— BEGIN INPUT DATA —
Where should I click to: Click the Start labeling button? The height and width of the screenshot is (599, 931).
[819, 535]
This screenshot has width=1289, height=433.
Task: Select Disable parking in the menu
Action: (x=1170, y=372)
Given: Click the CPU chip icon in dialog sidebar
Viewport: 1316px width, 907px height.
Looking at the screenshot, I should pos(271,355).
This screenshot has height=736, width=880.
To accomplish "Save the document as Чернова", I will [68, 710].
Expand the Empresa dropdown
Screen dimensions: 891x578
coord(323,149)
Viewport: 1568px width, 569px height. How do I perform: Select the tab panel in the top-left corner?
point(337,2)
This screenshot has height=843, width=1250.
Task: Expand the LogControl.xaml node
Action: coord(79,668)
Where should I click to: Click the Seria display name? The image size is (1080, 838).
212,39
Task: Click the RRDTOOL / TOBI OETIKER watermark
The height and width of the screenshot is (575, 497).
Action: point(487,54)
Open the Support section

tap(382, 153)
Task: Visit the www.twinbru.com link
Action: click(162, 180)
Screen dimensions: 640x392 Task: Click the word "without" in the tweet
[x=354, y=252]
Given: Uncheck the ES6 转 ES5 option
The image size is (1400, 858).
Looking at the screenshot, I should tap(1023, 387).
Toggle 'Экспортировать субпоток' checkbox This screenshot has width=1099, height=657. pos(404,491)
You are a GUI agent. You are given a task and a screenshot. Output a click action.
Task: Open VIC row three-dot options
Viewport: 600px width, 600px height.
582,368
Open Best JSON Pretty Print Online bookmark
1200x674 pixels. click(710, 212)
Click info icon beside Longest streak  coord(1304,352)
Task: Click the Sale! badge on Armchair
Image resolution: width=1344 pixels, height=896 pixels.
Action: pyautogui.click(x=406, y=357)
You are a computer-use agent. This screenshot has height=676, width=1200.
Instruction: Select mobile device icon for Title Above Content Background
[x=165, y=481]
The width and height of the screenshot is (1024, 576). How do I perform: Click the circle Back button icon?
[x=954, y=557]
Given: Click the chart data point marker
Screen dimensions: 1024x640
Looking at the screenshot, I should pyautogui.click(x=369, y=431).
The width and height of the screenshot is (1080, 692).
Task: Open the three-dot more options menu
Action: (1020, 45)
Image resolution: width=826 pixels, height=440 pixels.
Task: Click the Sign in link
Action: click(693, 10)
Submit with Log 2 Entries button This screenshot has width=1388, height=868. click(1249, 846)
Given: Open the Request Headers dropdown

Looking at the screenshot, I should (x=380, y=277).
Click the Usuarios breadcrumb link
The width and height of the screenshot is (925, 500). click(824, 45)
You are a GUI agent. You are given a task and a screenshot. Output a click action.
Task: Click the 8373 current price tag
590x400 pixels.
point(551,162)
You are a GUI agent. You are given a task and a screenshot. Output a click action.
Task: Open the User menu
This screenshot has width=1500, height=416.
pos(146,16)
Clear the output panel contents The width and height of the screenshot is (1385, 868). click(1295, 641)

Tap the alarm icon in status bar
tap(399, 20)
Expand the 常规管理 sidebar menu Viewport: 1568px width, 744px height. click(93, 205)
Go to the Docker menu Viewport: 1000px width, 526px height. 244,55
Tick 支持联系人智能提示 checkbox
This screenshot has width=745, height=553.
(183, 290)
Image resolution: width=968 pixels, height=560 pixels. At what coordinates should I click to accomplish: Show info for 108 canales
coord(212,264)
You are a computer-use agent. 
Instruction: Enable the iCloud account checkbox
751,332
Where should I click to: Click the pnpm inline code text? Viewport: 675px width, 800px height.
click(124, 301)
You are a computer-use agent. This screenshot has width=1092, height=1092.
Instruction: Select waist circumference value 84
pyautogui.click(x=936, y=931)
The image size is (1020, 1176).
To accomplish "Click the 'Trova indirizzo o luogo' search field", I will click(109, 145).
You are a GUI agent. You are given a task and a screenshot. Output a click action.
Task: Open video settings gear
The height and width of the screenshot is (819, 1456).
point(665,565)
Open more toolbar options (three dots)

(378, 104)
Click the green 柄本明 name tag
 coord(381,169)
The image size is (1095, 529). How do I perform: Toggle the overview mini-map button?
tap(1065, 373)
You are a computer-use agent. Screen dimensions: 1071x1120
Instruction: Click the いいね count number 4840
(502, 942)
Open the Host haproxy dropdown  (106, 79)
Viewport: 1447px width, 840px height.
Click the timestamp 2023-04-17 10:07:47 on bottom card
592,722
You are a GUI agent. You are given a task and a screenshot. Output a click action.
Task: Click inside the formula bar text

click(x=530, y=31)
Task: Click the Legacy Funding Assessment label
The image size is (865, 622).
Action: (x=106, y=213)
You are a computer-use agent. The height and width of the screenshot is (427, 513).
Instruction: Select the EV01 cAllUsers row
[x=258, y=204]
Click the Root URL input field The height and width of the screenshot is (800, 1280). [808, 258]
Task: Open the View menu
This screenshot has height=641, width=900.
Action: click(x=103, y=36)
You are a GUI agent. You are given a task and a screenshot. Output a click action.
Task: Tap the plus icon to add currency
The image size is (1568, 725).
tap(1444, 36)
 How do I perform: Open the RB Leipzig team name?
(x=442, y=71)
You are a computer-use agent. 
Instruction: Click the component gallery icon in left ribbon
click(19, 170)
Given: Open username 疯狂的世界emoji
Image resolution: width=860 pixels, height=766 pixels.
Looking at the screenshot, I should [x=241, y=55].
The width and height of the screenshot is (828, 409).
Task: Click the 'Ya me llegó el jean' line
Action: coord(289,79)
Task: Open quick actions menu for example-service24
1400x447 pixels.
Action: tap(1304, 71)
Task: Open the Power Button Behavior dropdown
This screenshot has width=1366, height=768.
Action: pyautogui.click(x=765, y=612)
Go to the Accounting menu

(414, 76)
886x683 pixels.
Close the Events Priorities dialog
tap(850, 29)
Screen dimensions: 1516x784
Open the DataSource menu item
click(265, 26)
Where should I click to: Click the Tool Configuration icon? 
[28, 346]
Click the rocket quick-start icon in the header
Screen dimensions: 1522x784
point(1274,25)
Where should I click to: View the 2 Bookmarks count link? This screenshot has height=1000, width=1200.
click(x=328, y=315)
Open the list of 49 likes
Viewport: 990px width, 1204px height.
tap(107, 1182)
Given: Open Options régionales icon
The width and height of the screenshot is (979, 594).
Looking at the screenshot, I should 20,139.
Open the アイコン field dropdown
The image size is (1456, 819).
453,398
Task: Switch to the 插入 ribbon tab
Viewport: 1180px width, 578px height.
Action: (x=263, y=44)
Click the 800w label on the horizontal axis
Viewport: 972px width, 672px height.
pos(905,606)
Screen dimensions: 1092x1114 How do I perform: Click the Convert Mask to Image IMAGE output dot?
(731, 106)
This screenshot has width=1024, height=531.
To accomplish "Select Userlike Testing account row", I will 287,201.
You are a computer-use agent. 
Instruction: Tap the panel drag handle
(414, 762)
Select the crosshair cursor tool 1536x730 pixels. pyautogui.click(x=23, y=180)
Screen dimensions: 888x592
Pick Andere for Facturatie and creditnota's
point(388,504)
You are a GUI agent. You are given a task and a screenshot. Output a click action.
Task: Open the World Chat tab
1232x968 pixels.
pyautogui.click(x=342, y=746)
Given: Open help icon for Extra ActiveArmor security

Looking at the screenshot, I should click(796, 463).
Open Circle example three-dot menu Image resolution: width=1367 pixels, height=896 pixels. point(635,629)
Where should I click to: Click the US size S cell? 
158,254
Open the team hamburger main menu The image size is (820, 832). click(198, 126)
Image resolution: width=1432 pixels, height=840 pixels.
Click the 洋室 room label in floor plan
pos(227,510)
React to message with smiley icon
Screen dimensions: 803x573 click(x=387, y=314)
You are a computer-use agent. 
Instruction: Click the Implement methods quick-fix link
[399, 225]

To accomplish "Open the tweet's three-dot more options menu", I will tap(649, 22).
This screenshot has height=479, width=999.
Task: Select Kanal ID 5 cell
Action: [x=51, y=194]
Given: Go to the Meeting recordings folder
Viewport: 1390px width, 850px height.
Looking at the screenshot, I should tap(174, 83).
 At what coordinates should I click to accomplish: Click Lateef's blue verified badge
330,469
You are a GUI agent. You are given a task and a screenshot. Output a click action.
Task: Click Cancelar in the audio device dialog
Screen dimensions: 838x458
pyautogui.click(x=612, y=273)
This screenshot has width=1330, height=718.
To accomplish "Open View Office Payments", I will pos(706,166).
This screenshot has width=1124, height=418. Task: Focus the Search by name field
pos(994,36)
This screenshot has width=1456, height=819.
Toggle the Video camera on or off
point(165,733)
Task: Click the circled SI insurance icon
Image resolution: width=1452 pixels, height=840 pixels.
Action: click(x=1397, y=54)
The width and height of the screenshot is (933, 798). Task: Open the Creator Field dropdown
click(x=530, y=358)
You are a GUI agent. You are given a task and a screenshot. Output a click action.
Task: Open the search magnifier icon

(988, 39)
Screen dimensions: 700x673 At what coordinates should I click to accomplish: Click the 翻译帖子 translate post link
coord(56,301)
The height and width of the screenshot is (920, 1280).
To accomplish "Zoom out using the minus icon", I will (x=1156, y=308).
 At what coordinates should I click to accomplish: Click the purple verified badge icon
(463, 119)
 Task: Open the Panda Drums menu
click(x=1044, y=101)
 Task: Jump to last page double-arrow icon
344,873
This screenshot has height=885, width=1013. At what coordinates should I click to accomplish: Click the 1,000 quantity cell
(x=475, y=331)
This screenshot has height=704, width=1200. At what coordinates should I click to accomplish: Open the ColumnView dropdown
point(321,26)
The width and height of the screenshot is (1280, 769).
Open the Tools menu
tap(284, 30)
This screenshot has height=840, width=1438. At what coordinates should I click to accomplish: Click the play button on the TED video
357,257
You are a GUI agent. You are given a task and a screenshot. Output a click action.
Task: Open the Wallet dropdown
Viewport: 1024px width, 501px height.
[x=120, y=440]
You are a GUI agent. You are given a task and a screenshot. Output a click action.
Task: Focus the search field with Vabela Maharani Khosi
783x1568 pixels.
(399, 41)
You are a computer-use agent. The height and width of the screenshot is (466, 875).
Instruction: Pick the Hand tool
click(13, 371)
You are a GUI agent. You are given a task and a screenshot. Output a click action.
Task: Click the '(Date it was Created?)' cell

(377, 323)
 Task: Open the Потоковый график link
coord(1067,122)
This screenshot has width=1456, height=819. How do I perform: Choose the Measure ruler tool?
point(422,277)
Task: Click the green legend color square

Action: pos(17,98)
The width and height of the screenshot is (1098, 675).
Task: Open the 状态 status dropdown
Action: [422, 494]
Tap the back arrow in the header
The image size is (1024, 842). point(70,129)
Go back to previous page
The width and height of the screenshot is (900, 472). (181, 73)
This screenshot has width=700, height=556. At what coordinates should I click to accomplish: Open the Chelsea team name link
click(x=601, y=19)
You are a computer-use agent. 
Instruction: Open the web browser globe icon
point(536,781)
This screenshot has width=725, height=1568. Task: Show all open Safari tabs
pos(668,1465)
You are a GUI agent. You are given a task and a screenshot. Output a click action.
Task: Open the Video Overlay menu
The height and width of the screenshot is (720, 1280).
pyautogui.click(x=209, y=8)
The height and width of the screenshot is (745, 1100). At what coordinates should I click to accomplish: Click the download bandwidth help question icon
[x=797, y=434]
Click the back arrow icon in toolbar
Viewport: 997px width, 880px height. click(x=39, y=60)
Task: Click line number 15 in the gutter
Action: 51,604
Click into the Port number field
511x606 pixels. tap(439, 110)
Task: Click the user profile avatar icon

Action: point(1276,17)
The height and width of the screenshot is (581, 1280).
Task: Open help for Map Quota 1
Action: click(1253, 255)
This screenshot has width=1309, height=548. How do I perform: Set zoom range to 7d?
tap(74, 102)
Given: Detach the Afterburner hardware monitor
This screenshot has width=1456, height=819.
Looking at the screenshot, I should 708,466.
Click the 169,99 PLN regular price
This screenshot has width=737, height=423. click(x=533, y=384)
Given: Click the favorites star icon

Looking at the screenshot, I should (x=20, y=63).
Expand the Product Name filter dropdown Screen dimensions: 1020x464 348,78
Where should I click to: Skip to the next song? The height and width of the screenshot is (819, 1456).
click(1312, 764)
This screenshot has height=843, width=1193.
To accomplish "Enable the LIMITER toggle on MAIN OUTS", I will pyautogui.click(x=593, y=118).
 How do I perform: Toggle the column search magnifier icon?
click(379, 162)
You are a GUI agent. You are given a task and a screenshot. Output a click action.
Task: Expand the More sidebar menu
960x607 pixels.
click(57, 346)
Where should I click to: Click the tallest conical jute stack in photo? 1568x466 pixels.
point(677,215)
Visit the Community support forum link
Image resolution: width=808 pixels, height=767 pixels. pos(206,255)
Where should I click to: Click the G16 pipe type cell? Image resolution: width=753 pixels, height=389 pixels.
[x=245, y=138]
— END INPUT DATA —
◆ **YOUR TASK**: Change "Viewport" to "Window" in the material, starting with the line containing "Task: Switch to the 插入 ribbon tab" and going on through the line containing "Looking at the screenshot, I should click(796, 463).". Return only those lines, with nothing else altered.

◆ **FINAL ANSWER**:
Task: Switch to the 插入 ribbon tab
Window: 1180px width, 578px height.
Action: (x=263, y=44)
Click the 800w label on the horizontal axis
Window: 972px width, 672px height.
pos(905,606)
Screen dimensions: 1092x1114 How do I perform: Click the Convert Mask to Image IMAGE output dot?
(731, 106)
This screenshot has width=1024, height=531.
To accomplish "Select Userlike Testing account row", I will 287,201.
You are a computer-use agent. 
Instruction: Tap the panel drag handle
(414, 762)
Select the crosshair cursor tool 1536x730 pixels. pyautogui.click(x=23, y=180)
Screen dimensions: 888x592
Pick Andere for Facturatie and creditnota's
point(388,504)
You are a GUI agent. You are given a task and a screenshot. Output a click action.
Task: Open the World Chat tab
1232x968 pixels.
pyautogui.click(x=342, y=746)
Given: Open help icon for Extra ActiveArmor security

Looking at the screenshot, I should click(796, 463).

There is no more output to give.